As for the European dairy market, although recent years have been difficult, growing global and EU demand is expected to support world dairy markets in the long term. The report however highlights that world market price variability will remain as well as market imbalances.
Demand for meat should remain stable in the EU and worldwide, according to the report, with EU meat production expected to reach 47.5 mt by 2030, compared to 47.3 mt in 2017. But the report warns livestock farmers might face lower prices in the next few years due to increased competition but also relatively low feed prices, even if prices are then expected to stabilise later in the outlook period due to ample supply covering growing global demand.
The predictions in the report are based on information available at the end of September 2017 and using an agro-economic model, the Aglink-Cosimo model developed by the Organisation for Economic Co-operation and Development and the Food and Agriculture Organisation of the United Nations. This model was applied with the assumptions that there will be a continuation of current agricultural and trade policies, normal agronomic and climatic conditions, and no market disruption.
However, three sectors – wine, olive oil and fruit and vegetables - were not covered by this agro-economic model. The predictions for these sectors, which together represent around 20% of European agricultural production, were based mostly on expert judgement. Only apples and tomatoes were assessed for the fruit and vegetables sector.
For the olive oil sector, further structural improvements are expected resulting in higher production. This will serve a growing world and EU demand, strengthening the EU's position as the biggest world producer and exporter of olive oil. As for the wine sector, EU consumption is expected to stabilise after a long period of decline. The report also projects a steady growth in wine exports, thanks to a strong demand for geographical indication and sparkling wines.

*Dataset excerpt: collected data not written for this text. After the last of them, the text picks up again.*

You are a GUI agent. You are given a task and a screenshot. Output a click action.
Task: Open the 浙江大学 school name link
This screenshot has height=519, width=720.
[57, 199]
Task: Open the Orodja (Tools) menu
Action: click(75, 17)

Regarding the apple sector, further modernisation of the apple sector is expected to achieve higher yields. This combined with a reduction in production area are projected to lead to a stabilisation of apple production, from 9,693kt in 2017 to 12,554kt in 2030. Consumption of fresh apples is estimated to stabilise, while that of processed is likely to fall slightly. Higher exports should however make up for the decline.
European production of fresh tomatoes should remain stable despite increasing yields due to longer production seasons, with 18,233kt in 2017 and 18,148kt in 2030. The report projects a slight fall in consumption of fresh tomatoes, while processed tomatoes should marginally grow due to higher demand as an ingredient and for food products.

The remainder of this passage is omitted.